• **Task description**: Count the lines in the records below that contain the word "Where", with case counting. Give only the number.

• **Entries supplied**:

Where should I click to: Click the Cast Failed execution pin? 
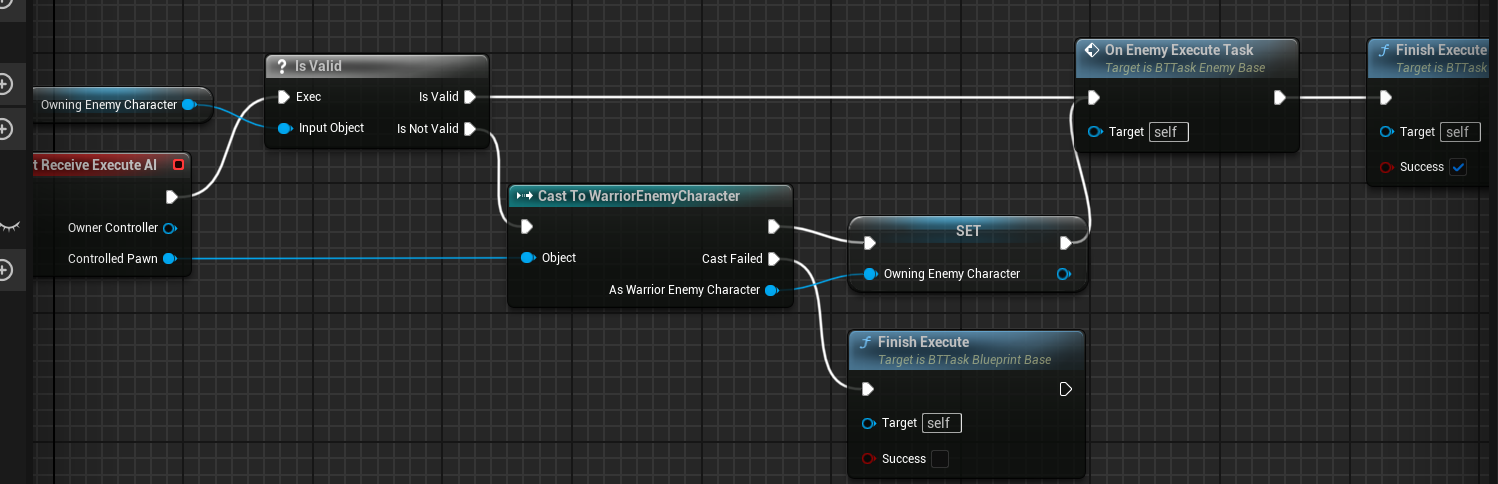(773, 259)
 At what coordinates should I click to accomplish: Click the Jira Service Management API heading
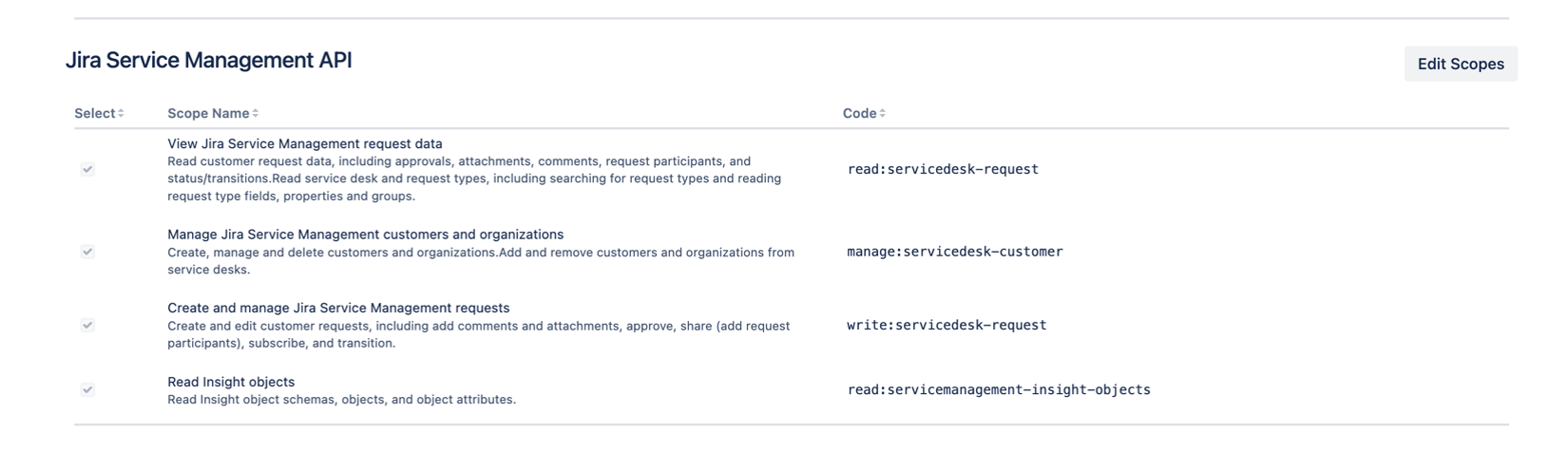pos(209,61)
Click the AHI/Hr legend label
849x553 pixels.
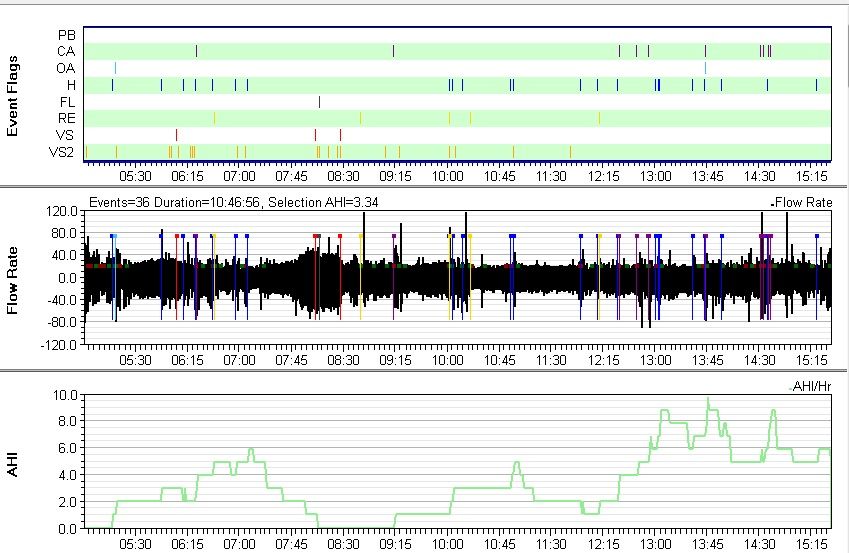pos(810,385)
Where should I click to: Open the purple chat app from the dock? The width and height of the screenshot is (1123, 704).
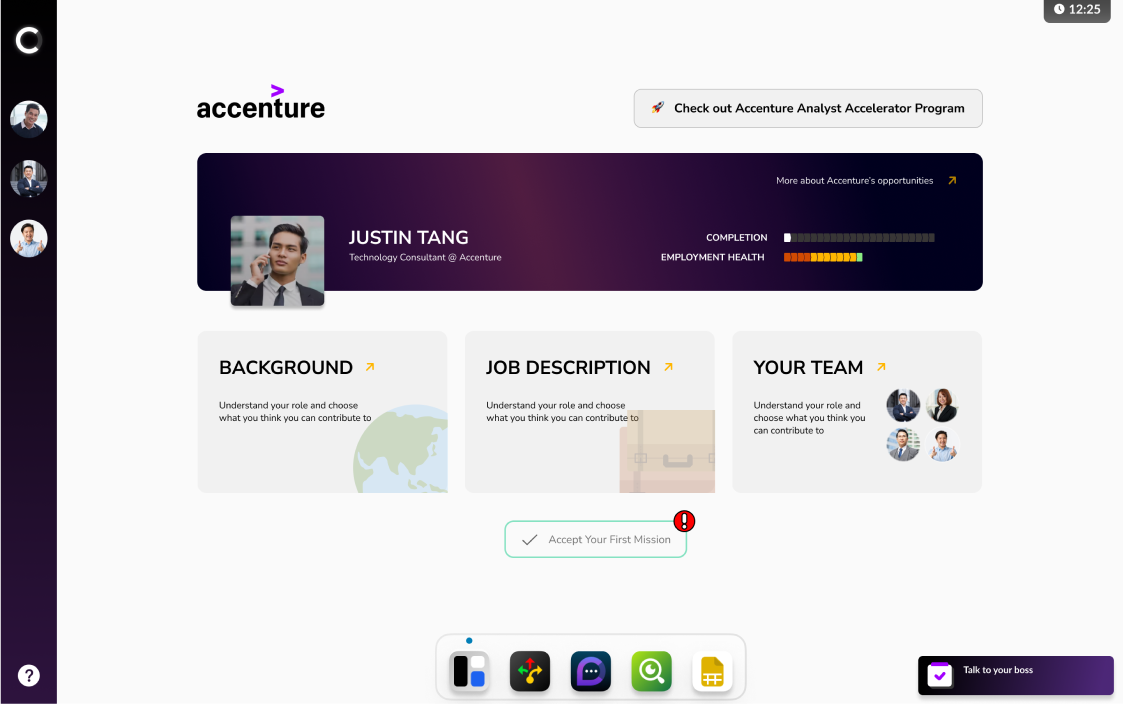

• **Solution to the problem**: 2